What needs to be done — For this exercise, return exactly the lines of the material below that begin at the one with "Where should I click to: Click 'Create" and stop after the one with "Given: Select the surname Sanborn".

Supplied data —
#####
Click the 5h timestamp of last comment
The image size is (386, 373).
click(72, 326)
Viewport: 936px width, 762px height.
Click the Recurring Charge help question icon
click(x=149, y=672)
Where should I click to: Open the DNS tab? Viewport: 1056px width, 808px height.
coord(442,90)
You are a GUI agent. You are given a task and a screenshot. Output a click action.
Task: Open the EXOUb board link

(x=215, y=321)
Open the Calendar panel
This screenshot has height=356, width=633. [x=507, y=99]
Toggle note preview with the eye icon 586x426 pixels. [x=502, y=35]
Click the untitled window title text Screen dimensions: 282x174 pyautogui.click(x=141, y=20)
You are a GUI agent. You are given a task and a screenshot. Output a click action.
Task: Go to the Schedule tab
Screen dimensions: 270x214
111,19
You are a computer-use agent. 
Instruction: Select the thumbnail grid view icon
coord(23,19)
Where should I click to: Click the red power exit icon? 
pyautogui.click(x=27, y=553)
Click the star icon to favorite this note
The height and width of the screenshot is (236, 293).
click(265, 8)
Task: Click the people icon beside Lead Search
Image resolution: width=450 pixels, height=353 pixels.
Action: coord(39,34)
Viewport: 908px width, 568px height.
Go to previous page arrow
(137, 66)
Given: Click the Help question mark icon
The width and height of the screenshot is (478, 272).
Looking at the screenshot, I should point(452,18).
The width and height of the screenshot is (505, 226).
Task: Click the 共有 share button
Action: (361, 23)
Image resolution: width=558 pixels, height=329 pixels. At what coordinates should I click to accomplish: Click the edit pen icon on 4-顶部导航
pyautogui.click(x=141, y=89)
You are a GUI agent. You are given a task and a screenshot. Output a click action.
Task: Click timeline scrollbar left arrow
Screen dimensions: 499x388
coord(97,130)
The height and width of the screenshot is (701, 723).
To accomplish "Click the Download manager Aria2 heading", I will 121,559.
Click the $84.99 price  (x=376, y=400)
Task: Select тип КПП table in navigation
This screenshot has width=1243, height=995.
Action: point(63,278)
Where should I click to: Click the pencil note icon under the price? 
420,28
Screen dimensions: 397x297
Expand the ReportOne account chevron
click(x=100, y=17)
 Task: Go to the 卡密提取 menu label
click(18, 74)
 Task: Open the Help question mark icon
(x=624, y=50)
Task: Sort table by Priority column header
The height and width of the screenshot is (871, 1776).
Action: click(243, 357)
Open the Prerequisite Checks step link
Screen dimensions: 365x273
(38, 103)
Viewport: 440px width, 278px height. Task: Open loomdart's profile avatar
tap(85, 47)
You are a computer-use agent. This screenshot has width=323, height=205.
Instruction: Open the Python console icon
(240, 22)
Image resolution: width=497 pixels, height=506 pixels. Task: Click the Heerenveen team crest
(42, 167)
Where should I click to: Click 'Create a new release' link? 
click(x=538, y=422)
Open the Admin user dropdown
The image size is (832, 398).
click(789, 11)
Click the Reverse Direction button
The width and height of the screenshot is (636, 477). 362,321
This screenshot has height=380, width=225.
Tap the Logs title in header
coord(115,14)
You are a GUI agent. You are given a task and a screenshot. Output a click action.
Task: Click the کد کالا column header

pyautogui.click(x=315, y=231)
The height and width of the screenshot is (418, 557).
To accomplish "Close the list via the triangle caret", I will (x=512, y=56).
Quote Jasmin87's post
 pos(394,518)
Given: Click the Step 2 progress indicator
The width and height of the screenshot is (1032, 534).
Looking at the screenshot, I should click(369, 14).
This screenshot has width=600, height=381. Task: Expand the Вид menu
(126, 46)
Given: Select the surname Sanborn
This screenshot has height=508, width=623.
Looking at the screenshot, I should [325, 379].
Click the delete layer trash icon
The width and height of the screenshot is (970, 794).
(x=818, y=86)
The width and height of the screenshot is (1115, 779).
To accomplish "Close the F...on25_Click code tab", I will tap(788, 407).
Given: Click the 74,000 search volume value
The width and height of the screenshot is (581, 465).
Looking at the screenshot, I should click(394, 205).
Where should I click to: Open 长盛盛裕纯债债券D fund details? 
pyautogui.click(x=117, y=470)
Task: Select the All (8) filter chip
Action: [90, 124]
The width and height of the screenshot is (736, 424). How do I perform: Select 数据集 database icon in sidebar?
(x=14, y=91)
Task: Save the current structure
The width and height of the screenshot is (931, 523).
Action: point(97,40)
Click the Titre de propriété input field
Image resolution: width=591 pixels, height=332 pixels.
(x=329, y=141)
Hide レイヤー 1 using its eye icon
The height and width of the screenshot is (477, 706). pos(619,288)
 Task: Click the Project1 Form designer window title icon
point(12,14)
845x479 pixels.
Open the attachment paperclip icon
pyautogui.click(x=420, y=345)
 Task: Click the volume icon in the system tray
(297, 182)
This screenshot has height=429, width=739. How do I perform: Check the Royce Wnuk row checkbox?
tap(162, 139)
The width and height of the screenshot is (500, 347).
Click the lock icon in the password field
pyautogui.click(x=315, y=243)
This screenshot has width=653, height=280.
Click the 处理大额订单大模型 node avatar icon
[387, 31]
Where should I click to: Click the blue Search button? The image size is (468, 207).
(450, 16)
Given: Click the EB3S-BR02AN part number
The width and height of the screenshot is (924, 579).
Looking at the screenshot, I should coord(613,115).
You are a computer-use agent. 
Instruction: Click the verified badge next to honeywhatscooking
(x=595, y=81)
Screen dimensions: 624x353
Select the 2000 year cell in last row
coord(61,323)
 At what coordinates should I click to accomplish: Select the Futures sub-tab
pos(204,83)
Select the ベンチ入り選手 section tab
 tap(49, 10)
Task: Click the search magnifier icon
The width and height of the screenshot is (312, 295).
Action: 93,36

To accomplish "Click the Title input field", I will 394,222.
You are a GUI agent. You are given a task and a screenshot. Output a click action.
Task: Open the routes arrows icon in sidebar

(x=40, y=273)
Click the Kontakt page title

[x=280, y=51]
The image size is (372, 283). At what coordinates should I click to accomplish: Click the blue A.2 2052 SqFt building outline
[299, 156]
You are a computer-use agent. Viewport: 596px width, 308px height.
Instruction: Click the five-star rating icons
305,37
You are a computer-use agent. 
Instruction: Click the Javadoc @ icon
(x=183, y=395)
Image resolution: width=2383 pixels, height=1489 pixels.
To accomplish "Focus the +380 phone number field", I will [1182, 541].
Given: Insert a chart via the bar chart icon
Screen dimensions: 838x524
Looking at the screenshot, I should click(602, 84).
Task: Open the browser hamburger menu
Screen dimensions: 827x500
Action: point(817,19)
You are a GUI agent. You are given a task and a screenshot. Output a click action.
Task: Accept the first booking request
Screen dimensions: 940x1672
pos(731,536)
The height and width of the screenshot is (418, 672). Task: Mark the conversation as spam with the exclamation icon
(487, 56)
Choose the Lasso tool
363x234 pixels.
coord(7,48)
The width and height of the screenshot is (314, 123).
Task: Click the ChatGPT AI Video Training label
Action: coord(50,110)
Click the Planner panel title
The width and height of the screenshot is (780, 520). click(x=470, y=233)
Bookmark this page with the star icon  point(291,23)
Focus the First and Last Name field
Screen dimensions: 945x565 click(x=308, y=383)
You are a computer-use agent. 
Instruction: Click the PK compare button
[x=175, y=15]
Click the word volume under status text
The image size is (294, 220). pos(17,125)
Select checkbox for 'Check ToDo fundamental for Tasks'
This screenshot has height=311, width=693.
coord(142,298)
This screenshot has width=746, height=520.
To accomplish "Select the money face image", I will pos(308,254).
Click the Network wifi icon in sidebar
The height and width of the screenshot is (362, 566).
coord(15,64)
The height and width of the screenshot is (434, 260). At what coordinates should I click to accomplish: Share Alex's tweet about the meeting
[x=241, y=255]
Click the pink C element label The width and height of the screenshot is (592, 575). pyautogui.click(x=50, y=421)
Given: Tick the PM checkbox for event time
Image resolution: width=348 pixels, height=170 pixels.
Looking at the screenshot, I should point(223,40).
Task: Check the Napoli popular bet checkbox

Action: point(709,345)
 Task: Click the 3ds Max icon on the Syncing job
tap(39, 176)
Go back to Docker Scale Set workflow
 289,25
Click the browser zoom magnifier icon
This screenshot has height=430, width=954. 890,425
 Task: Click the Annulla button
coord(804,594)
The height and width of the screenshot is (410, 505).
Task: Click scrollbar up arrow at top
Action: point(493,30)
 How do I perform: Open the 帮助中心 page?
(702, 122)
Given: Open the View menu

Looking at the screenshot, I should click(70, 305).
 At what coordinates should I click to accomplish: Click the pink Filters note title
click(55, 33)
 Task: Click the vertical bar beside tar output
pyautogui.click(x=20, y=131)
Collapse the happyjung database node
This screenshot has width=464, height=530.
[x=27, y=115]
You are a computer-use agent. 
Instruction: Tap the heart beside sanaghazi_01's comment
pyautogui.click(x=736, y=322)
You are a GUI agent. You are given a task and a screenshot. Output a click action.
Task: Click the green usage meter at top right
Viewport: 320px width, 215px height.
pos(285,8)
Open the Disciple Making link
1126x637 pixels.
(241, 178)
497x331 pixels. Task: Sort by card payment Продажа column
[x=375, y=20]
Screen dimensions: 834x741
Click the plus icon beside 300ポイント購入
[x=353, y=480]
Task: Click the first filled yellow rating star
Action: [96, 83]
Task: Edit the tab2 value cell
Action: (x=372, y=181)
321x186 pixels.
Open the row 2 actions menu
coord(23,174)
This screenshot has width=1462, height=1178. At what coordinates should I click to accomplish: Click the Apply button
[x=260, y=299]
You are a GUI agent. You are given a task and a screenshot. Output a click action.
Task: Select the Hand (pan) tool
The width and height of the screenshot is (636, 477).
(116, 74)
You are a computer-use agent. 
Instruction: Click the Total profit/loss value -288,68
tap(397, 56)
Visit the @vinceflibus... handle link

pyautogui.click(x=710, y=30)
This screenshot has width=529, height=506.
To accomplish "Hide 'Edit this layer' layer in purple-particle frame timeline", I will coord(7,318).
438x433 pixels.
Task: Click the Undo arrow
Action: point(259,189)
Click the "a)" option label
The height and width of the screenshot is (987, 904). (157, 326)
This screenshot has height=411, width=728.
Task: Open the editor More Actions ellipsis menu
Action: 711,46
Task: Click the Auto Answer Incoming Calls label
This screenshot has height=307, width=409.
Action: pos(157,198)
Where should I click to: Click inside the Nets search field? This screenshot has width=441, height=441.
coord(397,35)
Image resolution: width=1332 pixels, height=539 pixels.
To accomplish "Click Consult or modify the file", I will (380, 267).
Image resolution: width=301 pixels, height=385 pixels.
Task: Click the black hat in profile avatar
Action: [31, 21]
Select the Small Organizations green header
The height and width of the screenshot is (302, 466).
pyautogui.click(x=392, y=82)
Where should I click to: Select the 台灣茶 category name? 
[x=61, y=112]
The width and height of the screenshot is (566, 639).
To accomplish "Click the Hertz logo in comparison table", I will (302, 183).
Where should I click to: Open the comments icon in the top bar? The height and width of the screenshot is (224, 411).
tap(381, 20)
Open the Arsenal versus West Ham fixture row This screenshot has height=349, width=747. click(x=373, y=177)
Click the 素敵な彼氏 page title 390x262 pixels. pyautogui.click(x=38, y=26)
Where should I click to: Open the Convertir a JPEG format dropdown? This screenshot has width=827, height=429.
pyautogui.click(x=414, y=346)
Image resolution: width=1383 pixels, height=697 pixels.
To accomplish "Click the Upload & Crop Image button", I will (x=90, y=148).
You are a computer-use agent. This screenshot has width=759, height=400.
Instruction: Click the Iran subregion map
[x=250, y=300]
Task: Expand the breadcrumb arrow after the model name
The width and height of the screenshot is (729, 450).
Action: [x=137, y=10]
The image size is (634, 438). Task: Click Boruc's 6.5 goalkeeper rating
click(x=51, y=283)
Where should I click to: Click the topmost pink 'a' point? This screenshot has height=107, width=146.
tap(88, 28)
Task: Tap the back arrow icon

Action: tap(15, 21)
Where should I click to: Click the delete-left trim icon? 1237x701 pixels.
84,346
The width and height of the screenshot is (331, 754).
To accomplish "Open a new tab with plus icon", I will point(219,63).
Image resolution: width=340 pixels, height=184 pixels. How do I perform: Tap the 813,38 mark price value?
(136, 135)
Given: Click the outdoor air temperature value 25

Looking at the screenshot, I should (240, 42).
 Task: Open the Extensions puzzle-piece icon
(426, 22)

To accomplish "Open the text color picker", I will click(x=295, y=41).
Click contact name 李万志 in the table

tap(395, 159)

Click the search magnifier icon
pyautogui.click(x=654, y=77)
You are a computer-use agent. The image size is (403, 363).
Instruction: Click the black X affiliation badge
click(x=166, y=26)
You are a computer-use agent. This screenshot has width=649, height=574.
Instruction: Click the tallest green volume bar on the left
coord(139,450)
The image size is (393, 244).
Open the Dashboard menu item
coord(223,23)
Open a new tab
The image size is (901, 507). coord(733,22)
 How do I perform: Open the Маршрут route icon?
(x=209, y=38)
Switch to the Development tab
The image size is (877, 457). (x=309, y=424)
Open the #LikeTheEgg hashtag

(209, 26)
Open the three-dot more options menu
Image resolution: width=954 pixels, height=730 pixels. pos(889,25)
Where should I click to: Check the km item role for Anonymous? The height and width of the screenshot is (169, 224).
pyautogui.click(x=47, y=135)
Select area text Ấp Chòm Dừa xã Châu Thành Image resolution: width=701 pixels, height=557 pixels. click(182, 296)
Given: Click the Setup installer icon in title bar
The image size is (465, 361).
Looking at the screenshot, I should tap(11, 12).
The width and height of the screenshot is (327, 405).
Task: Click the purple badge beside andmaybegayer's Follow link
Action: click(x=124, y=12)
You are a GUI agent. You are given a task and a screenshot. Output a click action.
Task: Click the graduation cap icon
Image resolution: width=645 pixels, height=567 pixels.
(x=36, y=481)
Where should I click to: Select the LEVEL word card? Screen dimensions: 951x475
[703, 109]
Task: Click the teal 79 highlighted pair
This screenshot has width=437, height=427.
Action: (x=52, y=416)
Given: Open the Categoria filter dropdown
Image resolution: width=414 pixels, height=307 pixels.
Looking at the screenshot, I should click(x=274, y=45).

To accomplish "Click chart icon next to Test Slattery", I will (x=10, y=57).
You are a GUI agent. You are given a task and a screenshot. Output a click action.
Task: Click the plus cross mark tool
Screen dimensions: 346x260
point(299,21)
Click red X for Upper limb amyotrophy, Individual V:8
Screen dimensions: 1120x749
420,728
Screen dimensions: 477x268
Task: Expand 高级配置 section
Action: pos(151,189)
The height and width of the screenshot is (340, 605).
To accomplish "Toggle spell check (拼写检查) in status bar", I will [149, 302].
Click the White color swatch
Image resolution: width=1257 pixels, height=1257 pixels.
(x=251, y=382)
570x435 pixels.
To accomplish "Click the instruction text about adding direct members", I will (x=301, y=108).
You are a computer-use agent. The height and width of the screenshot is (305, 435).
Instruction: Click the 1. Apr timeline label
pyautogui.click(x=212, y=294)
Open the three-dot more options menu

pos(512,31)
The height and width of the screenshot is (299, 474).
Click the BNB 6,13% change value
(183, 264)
#####
Task result —
Where should I click to: Click 'Create a new release' link? 
click(x=538, y=422)
Open the Admin user dropdown
The image size is (832, 398).
click(789, 11)
Click the Reverse Direction button
The width and height of the screenshot is (636, 477). 362,321
This screenshot has height=380, width=225.
Tap the Logs title in header
coord(115,14)
You are a GUI agent. You are given a task and a screenshot. Output a click action.
Task: Click the کد کالا column header

pyautogui.click(x=315, y=231)
The height and width of the screenshot is (418, 557).
To accomplish "Close the list via the triangle caret", I will (x=512, y=56).
Quote Jasmin87's post
 pos(394,518)
Given: Click the Step 2 progress indicator
The width and height of the screenshot is (1032, 534).
Looking at the screenshot, I should click(369, 14).
This screenshot has width=600, height=381. Task: Expand the Вид menu
(126, 46)
Given: Select the surname Sanborn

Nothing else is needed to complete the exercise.